Spend any time with second-year MSW student Anne Margaret “Sunni” Walker and one fact becomes immediately clear: Walker thinks a lot about how best to address various social problems and improve the lives of others. She is motivated largely by her personal and professional experiences, including with sexual assault, gender inequities, poverty, and aging care.
Her resume certainly reflects her passion. Among her volunteerism and professional work, she has participated in efforts to decrease interpersonal violence on UNC’s campus, helped raise money for school scholarships and agricultural projects in Haiti, and fostered nutrition and exercise among older adults.
As the daughter of an Episcopal priest and a public school teacher, Walker credits her commitment to a wide variety of causes largely to her parents. Their support during troubling times helped her to find her voice and the courage to speak up for herself and for the oppressed and to pursue an undergrad degree at UNC in women’s studies.
Although she initially considered counseling work with a rape crisis center, Walker’s interests have broadened as she has encountered individuals facing different challenges. For example, while in Haiti several years ago she became aware of the disproportionate number of young men and boys who are given the chance to attend school compared to young women and girls who are not afforded the same opportunity.
“That just didn’t sit well with me,” said Walker, a Florence Soltys and Dean’s Scholar. “I learned about the gendered implications of poverty and how it uniquely manifests in women’s lives in the U.S. and abroad, and I started to think about what I could do,” she said.
Ultimately, Walker realized a career in social work would enable her to transfer all of her interests and energy to practice.
“A graduate degree that allows me to engage in mental health recovery, community empowerment and social policy made social work the obvious choice, she said.”
As a first-year MSW student in need of a field placement, Walker easily could have asked for an agency that serves children and youth and addresses social issues she was already familiar with. She intentionally pursued an internship with older adults instead. Given her limited experience with aging issues, Walker said she needed to learn more about how best to serve one of the nation’s fastest growing populations.
She hit the ground running. During her first week on the job with Wake County Senior & Adult Services, Walker found herself observing a competency hearing, which had been called to determine if an individual needed to be appointed a guardian. The more she listened, the more questions she had about the legal process, which is often used with older frail adults or with individuals with disabilities who are no longer able to maintain their own affairs.
“As I sat there, I was bothered by the arbitrary terms equating an individual’s ‘capacity’ to bad decisions,” Walker recalled. “There was so much bias involved, and I wondered how the respondent’s voice factored into the equation. The respondent wasn’t even there. So, I was curious how self-determination was upheld and what was being done to include the person in decision-making.”
From that hearing, Walker directed her focus on learning more about the complexity of adult guardianship, including the factors that weigh into a ruling of incompetency and the unmet need. Her questions eventually led her to connect with School faculty at the Jordan Institute for Families. Coincidentally, the Jordan Institute had just started an initiative with the Division of Aging and Adult Services to examine the trends and causes of guardianship and to identify ways to support alternatives and promote system reform.

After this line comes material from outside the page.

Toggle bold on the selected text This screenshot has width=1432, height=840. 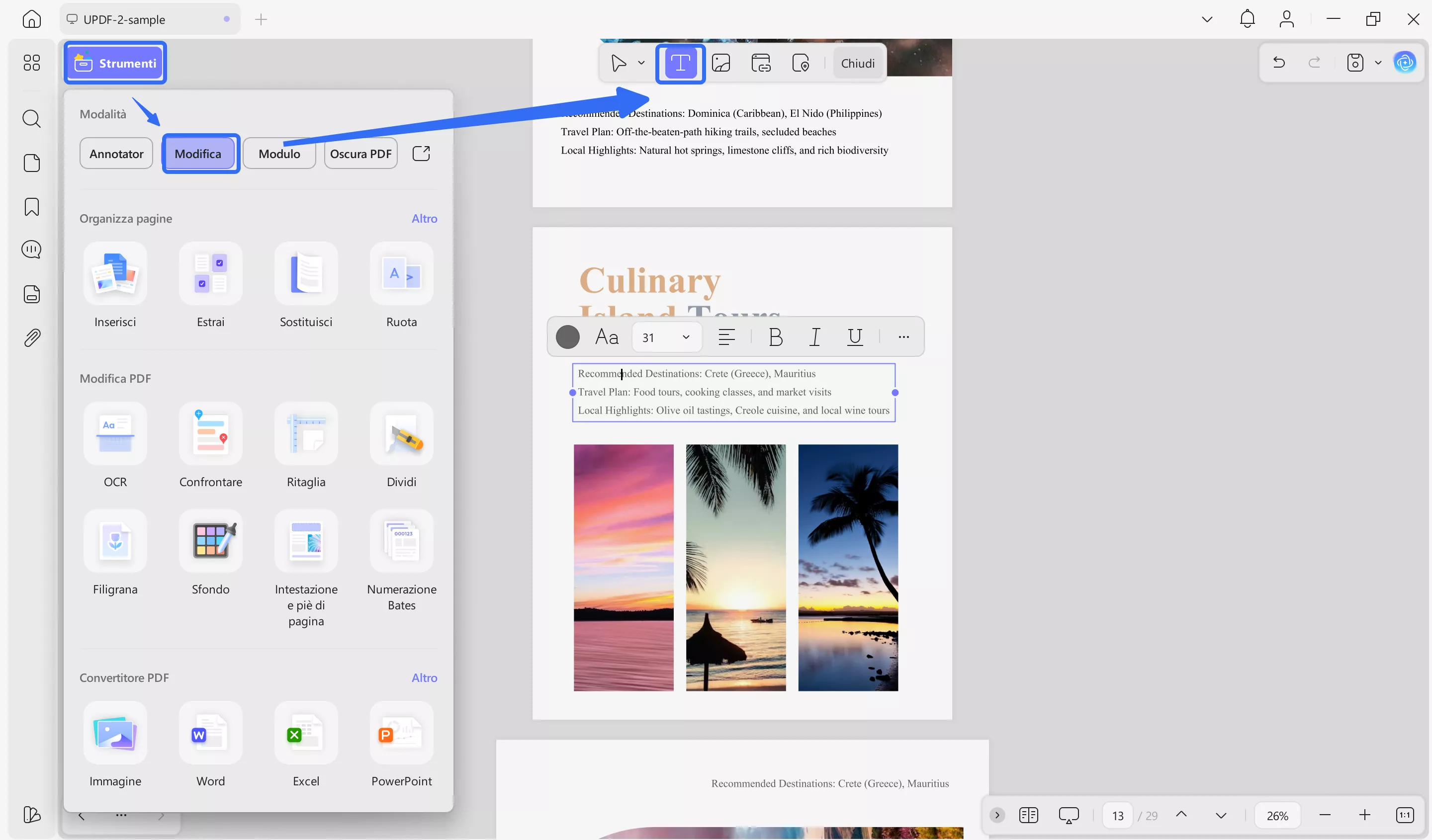coord(776,336)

Walker spent nine months as a research assistant on the project. Her work so impressed her School colleagues, she was recently nominated for and awarded the Kathleen Price Bryan Scholarship, which recognizes students’ achievements in school and in the community.
“I am honored to receive recognition,” she said. “These scholarships not only help pay for tuition and other life expenses, but they also inspire me to stay motivated and passionate about my work. I am immensely grateful.”
Although Walker continues to weigh the possibility of a Ph.D. following her graduation in May, she is absolutely certain about her decision to be a social worker.
“I am thrilled by the prospects of social work research and practice,” she said. “I am committed to a life of advocacy that incorporates field experiences and personal stories to inform systems change.”